• **Work task**
The full set of entries must be copied exactly.

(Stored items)
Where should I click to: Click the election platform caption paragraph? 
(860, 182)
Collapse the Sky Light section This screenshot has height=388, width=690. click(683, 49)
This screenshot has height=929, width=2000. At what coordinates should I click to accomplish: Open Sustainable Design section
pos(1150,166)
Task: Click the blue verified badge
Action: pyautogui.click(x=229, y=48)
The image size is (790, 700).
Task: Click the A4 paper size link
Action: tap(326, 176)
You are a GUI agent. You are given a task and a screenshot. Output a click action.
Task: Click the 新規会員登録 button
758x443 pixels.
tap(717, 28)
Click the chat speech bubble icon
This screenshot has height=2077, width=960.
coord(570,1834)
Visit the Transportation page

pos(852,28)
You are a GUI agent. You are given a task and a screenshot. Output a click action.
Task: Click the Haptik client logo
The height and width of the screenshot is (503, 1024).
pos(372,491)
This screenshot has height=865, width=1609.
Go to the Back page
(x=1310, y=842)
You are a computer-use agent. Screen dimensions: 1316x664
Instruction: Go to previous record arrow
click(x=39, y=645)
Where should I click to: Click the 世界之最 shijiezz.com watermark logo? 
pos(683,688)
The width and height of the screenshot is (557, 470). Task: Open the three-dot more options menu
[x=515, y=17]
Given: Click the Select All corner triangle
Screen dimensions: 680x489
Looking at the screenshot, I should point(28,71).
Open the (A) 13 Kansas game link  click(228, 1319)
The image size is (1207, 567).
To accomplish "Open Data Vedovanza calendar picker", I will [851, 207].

• **Result for this exercise**
Where should I click to: Click the election platform caption paragraph? 
(860, 182)
Collapse the Sky Light section This screenshot has height=388, width=690. click(683, 49)
This screenshot has height=929, width=2000. At what coordinates should I click to accomplish: Open Sustainable Design section
pos(1150,166)
Task: Click the blue verified badge
Action: pyautogui.click(x=229, y=48)
The image size is (790, 700).
Task: Click the A4 paper size link
Action: tap(326, 176)
You are a GUI agent. You are given a task and a screenshot. Output a click action.
Task: Click the 新規会員登録 button
758x443 pixels.
tap(717, 28)
Click the chat speech bubble icon
This screenshot has height=2077, width=960.
coord(570,1834)
Visit the Transportation page

pos(852,28)
You are a GUI agent. You are given a task and a screenshot. Output a click action.
Task: Click the Haptik client logo
The height and width of the screenshot is (503, 1024).
pos(372,491)
This screenshot has height=865, width=1609.
Go to the Back page
(x=1310, y=842)
You are a computer-use agent. Screen dimensions: 1316x664
Instruction: Go to previous record arrow
click(x=39, y=645)
Where should I click to: Click the 世界之最 shijiezz.com watermark logo? 
pos(683,688)
The width and height of the screenshot is (557, 470). Task: Open the three-dot more options menu
[x=515, y=17]
Given: Click the Select All corner triangle
Screen dimensions: 680x489
Looking at the screenshot, I should point(28,71).
Open the (A) 13 Kansas game link  click(228, 1319)
The image size is (1207, 567).
To accomplish "Open Data Vedovanza calendar picker", I will [851, 207].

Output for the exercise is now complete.